EXERCISE:
What is needed is an exact copy of every entry.

Collected data entries
::::
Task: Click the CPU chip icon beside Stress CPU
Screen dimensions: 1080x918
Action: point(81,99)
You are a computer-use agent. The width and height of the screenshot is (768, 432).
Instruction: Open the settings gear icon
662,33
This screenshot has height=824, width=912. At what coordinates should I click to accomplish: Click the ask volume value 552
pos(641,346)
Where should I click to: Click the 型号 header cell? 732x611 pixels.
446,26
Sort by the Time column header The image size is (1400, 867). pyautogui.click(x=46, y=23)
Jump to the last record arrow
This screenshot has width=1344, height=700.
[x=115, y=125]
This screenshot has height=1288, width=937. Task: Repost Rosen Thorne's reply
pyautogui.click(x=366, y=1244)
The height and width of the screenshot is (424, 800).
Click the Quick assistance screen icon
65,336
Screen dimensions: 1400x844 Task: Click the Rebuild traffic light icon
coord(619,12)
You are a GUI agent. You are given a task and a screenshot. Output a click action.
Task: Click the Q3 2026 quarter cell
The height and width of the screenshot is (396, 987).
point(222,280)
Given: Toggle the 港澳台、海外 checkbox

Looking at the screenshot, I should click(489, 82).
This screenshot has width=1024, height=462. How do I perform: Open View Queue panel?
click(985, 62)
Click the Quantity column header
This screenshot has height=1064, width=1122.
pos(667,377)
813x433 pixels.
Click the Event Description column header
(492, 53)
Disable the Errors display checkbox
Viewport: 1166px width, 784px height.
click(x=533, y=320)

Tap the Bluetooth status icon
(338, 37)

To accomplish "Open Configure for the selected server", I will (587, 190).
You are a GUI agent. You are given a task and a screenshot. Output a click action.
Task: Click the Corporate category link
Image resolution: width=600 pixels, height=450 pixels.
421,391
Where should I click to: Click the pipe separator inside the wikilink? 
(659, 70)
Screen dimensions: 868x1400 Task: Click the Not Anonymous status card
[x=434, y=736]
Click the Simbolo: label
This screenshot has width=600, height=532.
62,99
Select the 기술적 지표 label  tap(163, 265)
::::
PROBLEM SOLUTION:
Task: Click the CPU chip icon beside Stress CPU
Screen dimensions: 1080x918
Action: point(81,99)
You are a computer-use agent. The width and height of the screenshot is (768, 432).
Instruction: Open the settings gear icon
662,33
This screenshot has height=824, width=912. At what coordinates should I click to accomplish: Click the ask volume value 552
pos(641,346)
Where should I click to: Click the 型号 header cell? 732x611 pixels.
446,26
Sort by the Time column header The image size is (1400, 867). pyautogui.click(x=46, y=23)
Jump to the last record arrow
This screenshot has width=1344, height=700.
[x=115, y=125]
This screenshot has height=1288, width=937. Task: Repost Rosen Thorne's reply
pyautogui.click(x=366, y=1244)
The height and width of the screenshot is (424, 800).
Click the Quick assistance screen icon
65,336
Screen dimensions: 1400x844 Task: Click the Rebuild traffic light icon
coord(619,12)
You are a GUI agent. You are given a task and a screenshot. Output a click action.
Task: Click the Q3 2026 quarter cell
The height and width of the screenshot is (396, 987).
point(222,280)
Given: Toggle the 港澳台、海外 checkbox

Looking at the screenshot, I should click(489, 82).
This screenshot has width=1024, height=462. How do I perform: Open View Queue panel?
click(985, 62)
Click the Quantity column header
This screenshot has height=1064, width=1122.
pos(667,377)
813x433 pixels.
Click the Event Description column header
(492, 53)
Disable the Errors display checkbox
Viewport: 1166px width, 784px height.
click(x=533, y=320)

Tap the Bluetooth status icon
(338, 37)

To accomplish "Open Configure for the selected server", I will (587, 190).
You are a GUI agent. You are given a task and a screenshot. Output a click action.
Task: Click the Corporate category link
Image resolution: width=600 pixels, height=450 pixels.
421,391
Where should I click to: Click the pipe separator inside the wikilink? 
(659, 70)
Screen dimensions: 868x1400 Task: Click the Not Anonymous status card
[x=434, y=736]
Click the Simbolo: label
This screenshot has width=600, height=532.
62,99
Select the 기술적 지표 label  tap(163, 265)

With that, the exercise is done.